# Milo today



## Orla (Jul 5, 2009)

I usually trim the hair on Milo's head and paws every few weeks, but I haven't for around 6 weeks now. I'm kind of loving the fluff. He does need it trimmed soon though!


----------



## zooeysmom (Aug 1, 2011)

He wears the fluff beautifully! Such a gorgeous boy.


----------



## pippersmom (May 21, 2012)

There's those gorgeous eyes that I love so much!!!!!!!! 
I love the shaggier look on Pipper too but he gets sooooo hot!!!!! He's at the groomer right now.


----------



## wkomorow (Aug 26, 2011)

Milo is adorable as always, but to me he is not Milo without his bowtie. They look so young with some hair growth.


----------



## Melitx (Apr 25, 2014)

He’s adorable! I love the fluff.


----------



## maddysmom (Mar 8, 2012)

Adorable 💕


----------



## Orla (Jul 5, 2009)

wkomorow said:


> Milo is adorable as always, but to me he is not Milo without his bowtie. They look so young with some hair growth.

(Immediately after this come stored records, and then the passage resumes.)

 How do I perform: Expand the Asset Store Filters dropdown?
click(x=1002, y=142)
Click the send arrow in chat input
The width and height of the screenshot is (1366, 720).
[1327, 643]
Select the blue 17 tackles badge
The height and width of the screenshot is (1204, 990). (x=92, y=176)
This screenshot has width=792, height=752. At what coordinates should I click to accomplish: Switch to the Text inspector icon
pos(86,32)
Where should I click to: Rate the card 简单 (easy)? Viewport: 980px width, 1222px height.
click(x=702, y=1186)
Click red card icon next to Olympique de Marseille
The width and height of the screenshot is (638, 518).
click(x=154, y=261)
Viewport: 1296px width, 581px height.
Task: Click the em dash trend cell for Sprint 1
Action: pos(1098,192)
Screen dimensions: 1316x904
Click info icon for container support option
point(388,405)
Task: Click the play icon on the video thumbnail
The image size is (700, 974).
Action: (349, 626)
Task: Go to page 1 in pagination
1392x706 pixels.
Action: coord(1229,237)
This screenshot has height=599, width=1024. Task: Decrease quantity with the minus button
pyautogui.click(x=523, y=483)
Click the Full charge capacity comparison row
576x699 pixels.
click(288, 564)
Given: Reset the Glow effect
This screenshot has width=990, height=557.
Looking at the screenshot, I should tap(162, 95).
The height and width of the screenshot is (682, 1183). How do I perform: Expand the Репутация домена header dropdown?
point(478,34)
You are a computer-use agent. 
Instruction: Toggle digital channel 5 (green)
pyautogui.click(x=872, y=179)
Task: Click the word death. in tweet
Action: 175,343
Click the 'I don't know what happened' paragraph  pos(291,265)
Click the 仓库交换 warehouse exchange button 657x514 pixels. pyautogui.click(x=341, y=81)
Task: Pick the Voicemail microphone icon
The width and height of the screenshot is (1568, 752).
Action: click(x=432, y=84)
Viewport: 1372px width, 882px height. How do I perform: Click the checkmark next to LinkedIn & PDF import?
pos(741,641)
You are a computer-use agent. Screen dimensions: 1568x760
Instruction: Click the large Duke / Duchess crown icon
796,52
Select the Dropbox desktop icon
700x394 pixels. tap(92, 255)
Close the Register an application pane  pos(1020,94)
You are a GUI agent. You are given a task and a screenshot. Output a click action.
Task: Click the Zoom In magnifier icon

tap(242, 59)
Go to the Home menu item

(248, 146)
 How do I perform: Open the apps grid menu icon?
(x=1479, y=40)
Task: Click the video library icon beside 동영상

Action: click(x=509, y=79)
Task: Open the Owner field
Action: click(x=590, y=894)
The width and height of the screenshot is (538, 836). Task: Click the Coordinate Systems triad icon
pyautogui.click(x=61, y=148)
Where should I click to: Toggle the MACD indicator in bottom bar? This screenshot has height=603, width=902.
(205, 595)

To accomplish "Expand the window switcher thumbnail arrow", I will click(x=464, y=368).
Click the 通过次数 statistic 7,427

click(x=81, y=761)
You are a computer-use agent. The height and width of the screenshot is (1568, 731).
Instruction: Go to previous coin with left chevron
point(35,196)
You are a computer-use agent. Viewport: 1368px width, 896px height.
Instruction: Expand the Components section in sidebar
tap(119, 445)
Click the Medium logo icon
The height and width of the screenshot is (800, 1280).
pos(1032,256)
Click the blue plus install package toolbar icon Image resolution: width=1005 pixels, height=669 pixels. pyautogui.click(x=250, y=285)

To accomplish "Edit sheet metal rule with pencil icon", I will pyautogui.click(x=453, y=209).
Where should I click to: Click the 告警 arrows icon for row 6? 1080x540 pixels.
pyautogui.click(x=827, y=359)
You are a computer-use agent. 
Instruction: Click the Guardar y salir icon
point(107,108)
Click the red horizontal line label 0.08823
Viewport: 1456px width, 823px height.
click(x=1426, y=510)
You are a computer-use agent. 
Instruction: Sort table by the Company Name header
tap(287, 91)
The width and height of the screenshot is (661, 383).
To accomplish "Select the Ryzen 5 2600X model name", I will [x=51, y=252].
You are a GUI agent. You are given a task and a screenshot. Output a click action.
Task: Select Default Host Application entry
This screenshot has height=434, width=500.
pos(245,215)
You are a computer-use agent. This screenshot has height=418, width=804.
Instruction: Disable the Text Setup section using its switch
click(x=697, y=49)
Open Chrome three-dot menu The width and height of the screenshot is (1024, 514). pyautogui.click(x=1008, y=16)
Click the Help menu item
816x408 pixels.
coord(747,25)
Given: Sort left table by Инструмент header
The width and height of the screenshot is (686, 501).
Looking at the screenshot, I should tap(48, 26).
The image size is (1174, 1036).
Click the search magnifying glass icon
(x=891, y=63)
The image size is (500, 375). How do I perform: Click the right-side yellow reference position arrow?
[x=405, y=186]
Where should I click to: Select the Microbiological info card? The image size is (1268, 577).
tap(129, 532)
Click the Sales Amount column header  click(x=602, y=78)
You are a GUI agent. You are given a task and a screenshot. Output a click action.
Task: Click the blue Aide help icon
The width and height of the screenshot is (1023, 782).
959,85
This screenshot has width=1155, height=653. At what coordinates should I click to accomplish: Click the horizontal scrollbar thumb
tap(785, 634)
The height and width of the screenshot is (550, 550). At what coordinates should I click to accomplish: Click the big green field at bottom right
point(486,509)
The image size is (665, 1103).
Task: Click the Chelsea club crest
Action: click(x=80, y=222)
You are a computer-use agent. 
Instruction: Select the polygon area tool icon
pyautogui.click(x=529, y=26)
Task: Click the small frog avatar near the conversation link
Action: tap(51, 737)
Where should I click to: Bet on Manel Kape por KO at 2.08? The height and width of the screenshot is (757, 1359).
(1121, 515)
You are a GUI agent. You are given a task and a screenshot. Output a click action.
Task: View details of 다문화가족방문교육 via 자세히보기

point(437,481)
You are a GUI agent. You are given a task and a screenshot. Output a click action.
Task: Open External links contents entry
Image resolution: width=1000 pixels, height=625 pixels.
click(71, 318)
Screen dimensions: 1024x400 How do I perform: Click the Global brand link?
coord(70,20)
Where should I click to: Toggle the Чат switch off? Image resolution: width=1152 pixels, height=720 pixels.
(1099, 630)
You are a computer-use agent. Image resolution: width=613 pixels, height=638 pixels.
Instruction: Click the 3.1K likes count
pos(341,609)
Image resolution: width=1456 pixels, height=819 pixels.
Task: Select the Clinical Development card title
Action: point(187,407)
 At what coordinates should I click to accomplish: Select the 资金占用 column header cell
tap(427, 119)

haha the picture with the green and pink bowtie? I think I had that as my profile picture on here for years!


----------



## wkomorow (Aug 26, 2011)

Orla said:


> haha the picture with the green and pink bowtie? I think I had that as my profile picture on here for years!



That is the one. He was so cute in that.


----------



## edelweiss (Apr 23, 2010)

Ohhhhhh---I have missed Milo! He is just as handsome as ever! Maybe even more so.
How are you Orla?


----------



## Orla (Jul 5, 2009)

edelweiss said:


> Ohhhhhh---I have missed Milo! He is just as handsome as ever! Maybe even more so.
> How are you Orla?


Hi Sandi! I am good thanks! Been working from home since March, but I think I am heading back in a few weeks. How are you? How is Lisi doing? I was thinking about her the other day.


----------



## Abella's Mommy (Mar 31, 2019)

I too LOVE Milo's "Forever-a-Puppy" shaggy look! 😍
He is looking at you with such adoring expressive eyes. Gorgeous picture - thank you for sharing it with us!
🐶 🐾🌻


----------



## Matilda's mommy (Jun 1, 2005)

((((MILO))))😍😘😗😙 I could stare at his beautiful eyes for days


----------



## abbabella (Jul 29, 2020)

so sweet, looks like he is being absorbed by that dog bed!! LOL


----------



## Coster (Oct 26, 2015)

Orla said:


> I usually trim the hair on Milo's head and paws every few weeks, but I haven't for around 6 weeks now. I'm kind of loving the fluff. He does need it trimmed soon though!
> 
> View attachment 274739





Orla said:


> haha the picture with the green and pink bowtie? I think I had that as my profile picture on here for years!


----------



## Coster (Oct 26, 2015)

Milo is Soooo sweet!!! I absolutely love this photo!! What the cutest gorgeous face! What a sweet personality the cutie face says it all!!!!!


----------



## The A Team (Dec 1, 2005)

Hey Orla!!! Milo's looking great!! It's been a long time.


----------



## KingMaddox (Aug 7, 2020)

Orla said:


> I usually trim the hair on Milo's head and paws every few weeks, but I haven't for around 6 weeks now. I'm kind of loving the fluff. He does need it trimmed soon though!
> 
> View attachment 274739


Milo is so adorable! 🥰🥰


----------



## Happinesstogo (Oct 17, 2015)

Orla said:


> I usually trim the hair on Milo's head and paws every few weeks, but I haven't for around 6 weeks now. I'm kind of loving the fluff. He does need it trimmed soon though!
> 
> View attachment 274739


He's beautiful!!! Thanks for sharing the pix.

Lainie


----------



## Chvilla1 (Mar 20, 2020)

That face just makes me smile.


----------